1911年(明治44)に、満州に渡り、南満医学堂(後の満州医科大学)教授となり、1913年(大正2)には、ドイツ・イギリスに留学しました。1920年(大正9)頃より、発汗の研究に従事し、1934年(昭和9)には、イギリスのロンドンで、『The Physiology of Human Perspiration(人の発汗生理)』を刊行します。
1935年(昭和10)に満州医科大学を定年で辞め、日本に戻って京都大学講師となり、1937年(昭和12)には、名古屋医科大学教授に就任しました。名古屋医科大学の帝国大学への改組に伴い、1939年(昭和14)に名古屋帝国大学教授となり、1941年(昭和16)には、「人体発汗の研究」で、帝国学士院恩賜賞を受賞します。
1944年(昭和19)に設立されたビタミンB研究委員会(設立当初はビタミンB1連合研究打合会)の初代委員長に就任しました。太平洋戦争後、1946年(昭和21)に『汗』を刊行、1948年(昭和23)に日本学術会議会員に選出され、翌年に設立された日本ビタミン学会初代理事長となり、日本学士院会員ともなります。
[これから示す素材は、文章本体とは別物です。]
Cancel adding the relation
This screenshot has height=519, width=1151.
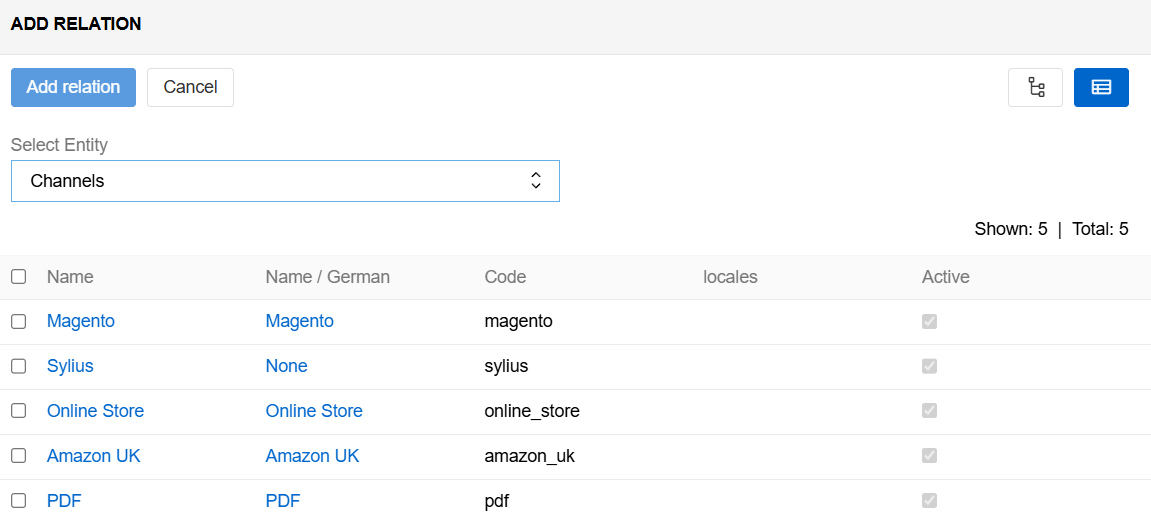click(x=190, y=87)
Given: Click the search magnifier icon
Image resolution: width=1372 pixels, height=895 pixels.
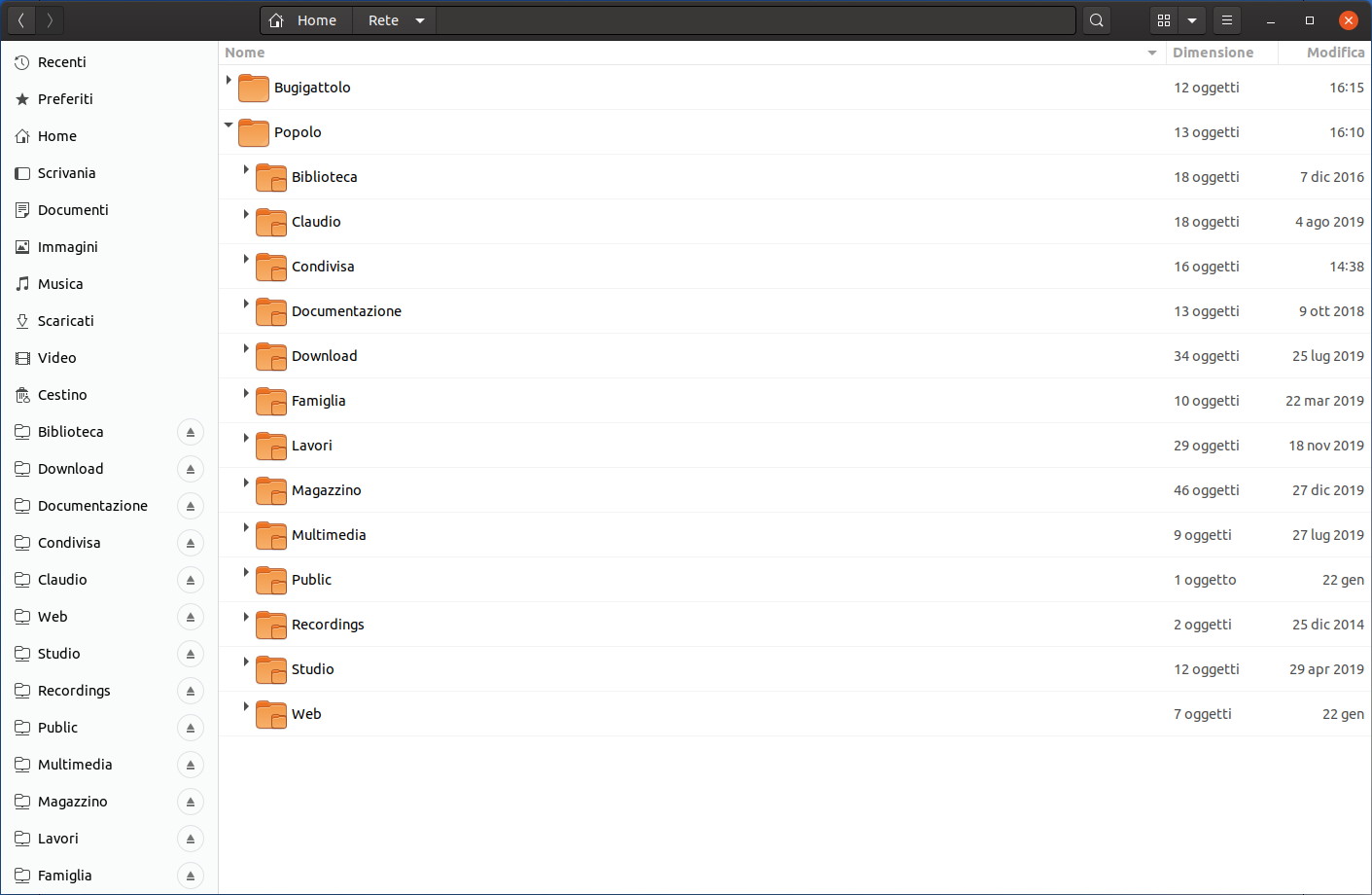Looking at the screenshot, I should pyautogui.click(x=1097, y=20).
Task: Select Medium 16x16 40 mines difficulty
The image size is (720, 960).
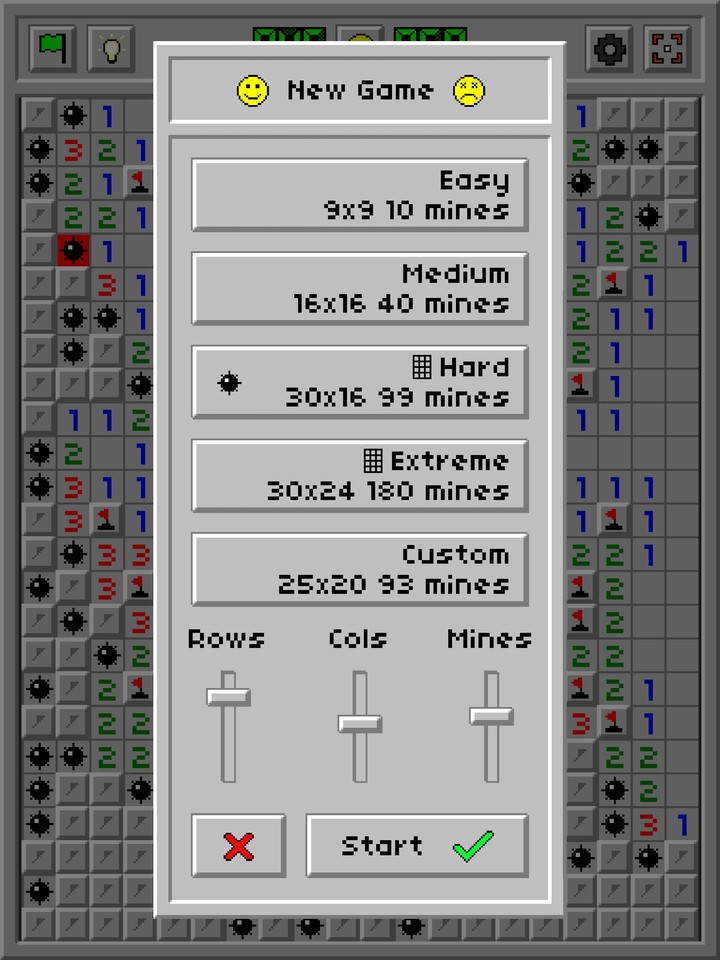Action: coord(360,288)
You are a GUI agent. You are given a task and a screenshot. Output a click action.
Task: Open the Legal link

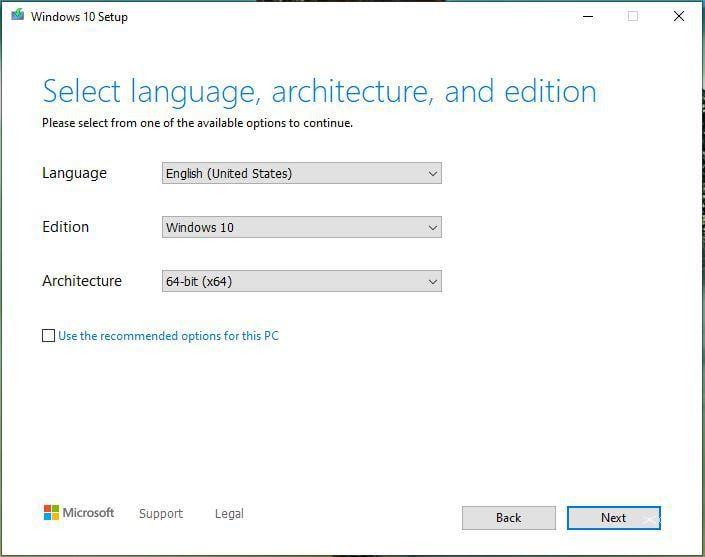(229, 514)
1952年(昭和27)に名古屋大学医学部長となり、1955年(昭和30)には退官して名誉教授となり、日本ビタミン学会理事長も辞めましたが、引き続き京都府立医科大学教授も務めました。1956年(昭和31)に三重県立医科大学(現在の三重大学医学部)教授となり、『Human Perspiration(人の発汗)』を刊行します。
1963年(昭和38)にビタミンB協会(後にビタミン協会)を設立し会長となり、三重県立医科大学を退職、文化功労者となり、文化勲章を受章しました。発汗生理学の開拓者で、体温調節の生理では世界的権威でしたが、1977年(昭和52)12月30日に、京都府京都市において、95歳で亡くなっています。